Work instruction:
Restate the listing below word for word.

Dataset extract:
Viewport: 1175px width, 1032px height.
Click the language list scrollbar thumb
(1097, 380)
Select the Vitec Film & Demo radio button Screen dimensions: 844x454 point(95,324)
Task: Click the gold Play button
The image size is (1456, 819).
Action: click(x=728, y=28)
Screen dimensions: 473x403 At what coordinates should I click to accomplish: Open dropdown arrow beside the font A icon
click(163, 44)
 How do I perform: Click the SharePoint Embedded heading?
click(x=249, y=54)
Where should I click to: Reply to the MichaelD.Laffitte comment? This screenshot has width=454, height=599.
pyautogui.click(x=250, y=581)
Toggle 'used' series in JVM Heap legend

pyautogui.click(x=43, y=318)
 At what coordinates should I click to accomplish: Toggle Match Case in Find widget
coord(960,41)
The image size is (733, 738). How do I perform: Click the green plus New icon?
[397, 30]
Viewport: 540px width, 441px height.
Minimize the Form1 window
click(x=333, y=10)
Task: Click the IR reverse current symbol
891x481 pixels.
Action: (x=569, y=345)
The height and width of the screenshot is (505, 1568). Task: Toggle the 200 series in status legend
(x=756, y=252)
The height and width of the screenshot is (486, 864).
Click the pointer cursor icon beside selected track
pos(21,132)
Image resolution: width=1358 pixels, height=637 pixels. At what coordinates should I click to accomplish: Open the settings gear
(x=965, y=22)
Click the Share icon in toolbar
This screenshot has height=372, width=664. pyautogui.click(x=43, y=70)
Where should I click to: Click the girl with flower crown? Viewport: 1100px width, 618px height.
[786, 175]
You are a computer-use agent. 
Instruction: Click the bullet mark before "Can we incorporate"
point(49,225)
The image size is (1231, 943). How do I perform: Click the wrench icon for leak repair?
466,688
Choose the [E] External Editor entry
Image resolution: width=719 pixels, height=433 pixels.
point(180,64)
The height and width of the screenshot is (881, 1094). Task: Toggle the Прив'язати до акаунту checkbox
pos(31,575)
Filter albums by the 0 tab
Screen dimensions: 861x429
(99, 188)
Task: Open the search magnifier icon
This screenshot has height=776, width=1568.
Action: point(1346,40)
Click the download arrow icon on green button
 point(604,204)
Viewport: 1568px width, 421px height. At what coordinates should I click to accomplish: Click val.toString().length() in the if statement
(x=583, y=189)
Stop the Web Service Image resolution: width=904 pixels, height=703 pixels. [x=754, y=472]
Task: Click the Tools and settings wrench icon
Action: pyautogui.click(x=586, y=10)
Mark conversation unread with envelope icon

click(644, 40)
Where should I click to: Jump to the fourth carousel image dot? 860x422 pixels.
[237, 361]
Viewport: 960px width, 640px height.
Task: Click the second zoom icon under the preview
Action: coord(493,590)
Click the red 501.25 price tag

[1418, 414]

Final answer:
Viewport: 1175px width, 1032px height.
Click the language list scrollbar thumb
(1097, 380)
Select the Vitec Film & Demo radio button Screen dimensions: 844x454 point(95,324)
Task: Click the gold Play button
The image size is (1456, 819).
Action: click(x=728, y=28)
Screen dimensions: 473x403 At what coordinates should I click to accomplish: Open dropdown arrow beside the font A icon
click(163, 44)
 How do I perform: Click the SharePoint Embedded heading?
click(x=249, y=54)
Where should I click to: Reply to the MichaelD.Laffitte comment? This screenshot has width=454, height=599.
pyautogui.click(x=250, y=581)
Toggle 'used' series in JVM Heap legend

pyautogui.click(x=43, y=318)
 At what coordinates should I click to accomplish: Toggle Match Case in Find widget
coord(960,41)
The image size is (733, 738). How do I perform: Click the green plus New icon?
[397, 30]
Viewport: 540px width, 441px height.
Minimize the Form1 window
click(x=333, y=10)
Task: Click the IR reverse current symbol
891x481 pixels.
Action: (x=569, y=345)
The height and width of the screenshot is (505, 1568). Task: Toggle the 200 series in status legend
(x=756, y=252)
The height and width of the screenshot is (486, 864).
Click the pointer cursor icon beside selected track
pos(21,132)
Image resolution: width=1358 pixels, height=637 pixels. At what coordinates should I click to accomplish: Open the settings gear
(x=965, y=22)
Click the Share icon in toolbar
This screenshot has height=372, width=664. pyautogui.click(x=43, y=70)
Where should I click to: Click the girl with flower crown? Viewport: 1100px width, 618px height.
[786, 175]
You are a computer-use agent. 
Instruction: Click the bullet mark before "Can we incorporate"
point(49,225)
The image size is (1231, 943). How do I perform: Click the wrench icon for leak repair?
466,688
Choose the [E] External Editor entry
Image resolution: width=719 pixels, height=433 pixels.
point(180,64)
The height and width of the screenshot is (881, 1094). Task: Toggle the Прив'язати до акаунту checkbox
pos(31,575)
Filter albums by the 0 tab
Screen dimensions: 861x429
(99, 188)
Task: Open the search magnifier icon
This screenshot has height=776, width=1568.
Action: point(1346,40)
Click the download arrow icon on green button
 point(604,204)
Viewport: 1568px width, 421px height. At what coordinates should I click to accomplish: Click val.toString().length() in the if statement
(x=583, y=189)
Stop the Web Service Image resolution: width=904 pixels, height=703 pixels. [x=754, y=472]
Task: Click the Tools and settings wrench icon
Action: pyautogui.click(x=586, y=10)
Mark conversation unread with envelope icon

click(644, 40)
Where should I click to: Jump to the fourth carousel image dot? 860x422 pixels.
[237, 361]
Viewport: 960px width, 640px height.
Task: Click the second zoom icon under the preview
Action: coord(493,590)
Click the red 501.25 price tag

[1418, 414]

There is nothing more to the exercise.